Une auteure de Candiac raconte son expérience d’émigrante

le vendredi 10 février 2017

C’est le récit d’un déracinement qu’aborde l’auteure candiacoise Alina Dumitrescu avec son premier livre, Le cimetière des abeilles, aux éditions Triptyque.

À travers de courts textes empreints de poésie, l’auteure traite de la thématique de l’émigration dans ce qu’elle qualifie d’autofiction. Celle de quitter sa Roumanie d’origine menée de main de fer, de 1974 à 1989, par l’ex-dictateur Nicolae Ceausescu.

«C’est un récit avec un style très spécial. Je jette un regard philosophique qui part de mes expériences, des choses que j’ai lues et vues; je les ai amenées plus loin et extrapolées. On parle trop peu de tout ce qui nous a obligés à nous déraciner. Et aussi de l’enracinement, c’est-à-dire des compréhensions et incompréhensions de la société qui nous accueille», mentionne-t-elle.

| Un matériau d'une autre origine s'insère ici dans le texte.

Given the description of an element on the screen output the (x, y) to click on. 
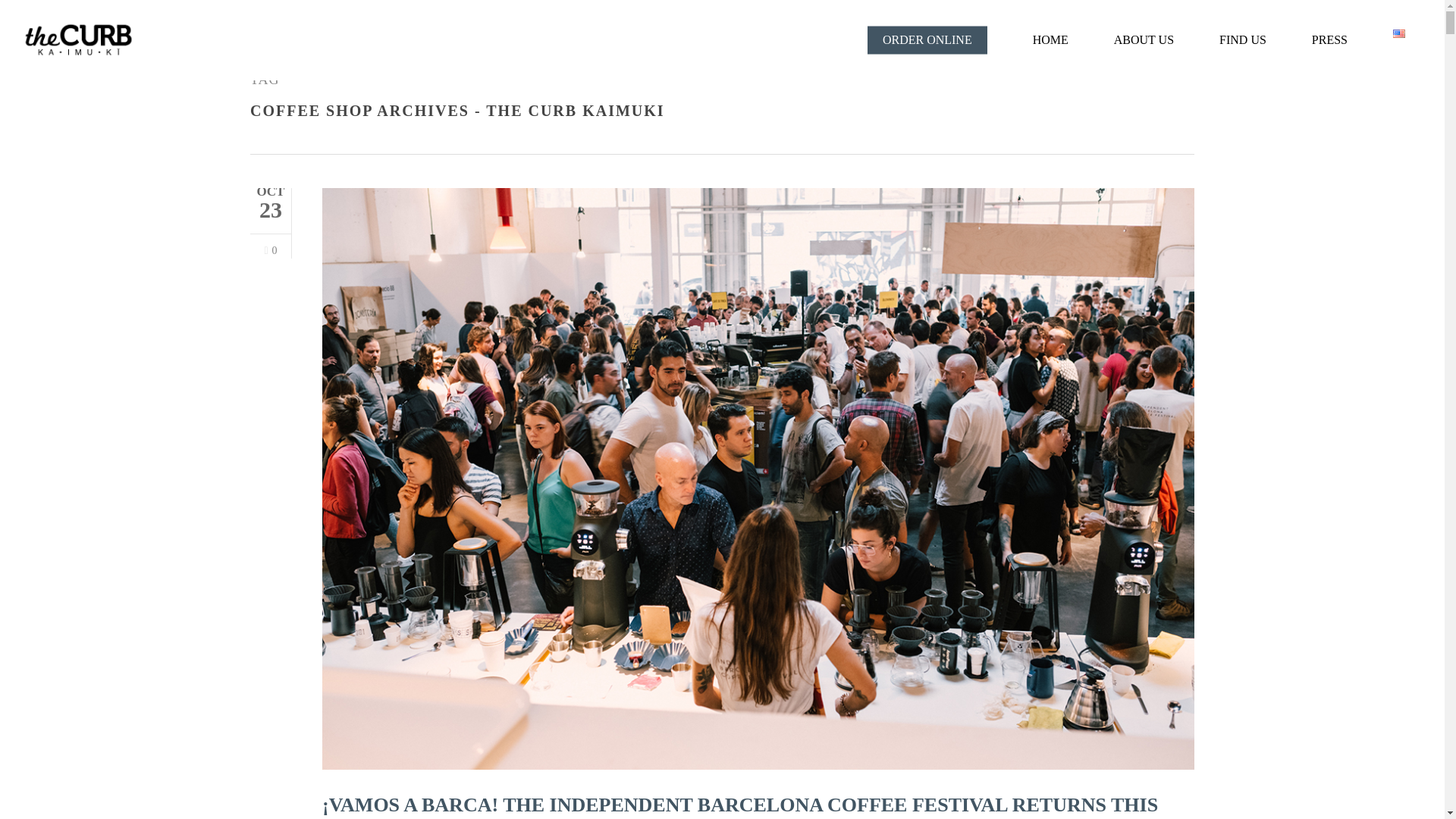
0 (269, 251)
Love this (269, 251)
English (1399, 33)
HOME (1050, 40)
ORDER ONLINE (927, 40)
FIND US (1243, 40)
PRESS (1329, 40)
ABOUT US (1143, 40)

C’est dans la cadre de la politique de réunification des familles qu’Alina Dumitrescu a rejoint au Québec en 1989 le père de son premier enfant âgé de 2 ans. Elle avait 28 ans. Elle ne savait pas à quoi s’attendre, puisque toute information provenant de l’extérieur de son pays d’origine était censurée.

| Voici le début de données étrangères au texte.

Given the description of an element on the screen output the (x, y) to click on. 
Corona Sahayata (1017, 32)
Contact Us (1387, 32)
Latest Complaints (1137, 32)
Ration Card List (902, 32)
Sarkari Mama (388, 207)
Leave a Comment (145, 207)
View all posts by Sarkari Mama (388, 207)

«En Roumanie, on ne pouvait même pas se réunir à cinq ou six personnes, c’était interdit. Tout était surveillé par la police secrète. Le téléphone était sur écoute. Les frontières étaient fermées. Nous étions enclavés. Et on croyait que cette situation serait éternelle», raconte l’écrivaine.

En plus de composer avec la paranoïa de l’ex-République socialiste, sa famille de confession protestante devait affronter l’Église orthodoxe religion majoritaire du pays.

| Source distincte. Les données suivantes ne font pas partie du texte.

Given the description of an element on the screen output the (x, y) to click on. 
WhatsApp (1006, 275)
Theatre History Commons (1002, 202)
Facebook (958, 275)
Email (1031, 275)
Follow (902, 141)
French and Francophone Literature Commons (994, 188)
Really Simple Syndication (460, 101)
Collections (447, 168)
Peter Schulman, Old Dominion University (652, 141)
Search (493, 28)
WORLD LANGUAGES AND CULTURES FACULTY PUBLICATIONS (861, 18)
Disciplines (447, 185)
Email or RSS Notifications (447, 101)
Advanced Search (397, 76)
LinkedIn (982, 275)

«On était doublement persécutés: autant par les communistes en place que par les orthodoxes qui étaient aussi communistes», fait-elle remarquer. 

Se libérer par les mots

C’est en raison de l’obscurantisme du régime Ceausescu qu’Alina Dumitrescu doit sa passion des mots.

«En Roumanie, tout nous était interdit. Les choses qui restaient étaient classiques: la musique et les livres.  Elles étaient à notre disposition autant pour nous distraire que nous former. On se passait des livres entre nous et on y cherchait des sens cachés. Le titre initial de mon récit était Sous-titrage, car entre nous, là-bas, on avait développé une espèce de langage puisque la police secrète nous surveillait», confie-t-elle.

«Il fallait se trouver une liberté intérieure, car il n’y avait pas de liberté extérieure, poursuit-elle. En même temps, j’avais la jeunesse, et la nature est opportuniste. On trouvait, malgré tout, notre plaisir, notre bonheur de vivre. On participait à des concours même s’ils étaient organisés par le Parti. C’était notre vie, notre référence. Nous n’étions pas misérables tout le temps», ajoute-t-elle en riant.

 

Murs

Au cours de la trentaine d’années qui s’est écoulée depuis son départ de la Roumanie, Alina Dumitrescu a-t-elle su profiter d’une liberté de paroles et de mouvements?

«Pour moi, c’était trop tard. C’est comme une personne ou un animal qui reste trop longtemps dans une cage. On a des réflexes conditionnés. Je n’ose pas aller jusqu’au bout de la liberté qui est extérieure. J’ai des murs à l’intérieur de moi. Je dois prendre ces bouts de briques et me refaire une habitation à moi», raconte-t-elle.

Alors qu’elle planche sur un deuxième ouvrage, Le cimetière des abeilles a été soumis par son éditeur au Prix Goncourt du premier roman et au Prix des cinq continents de l’Organisation internationale de la Francophonie. Les lauréats seront connus respectivement en mai et à l’automne.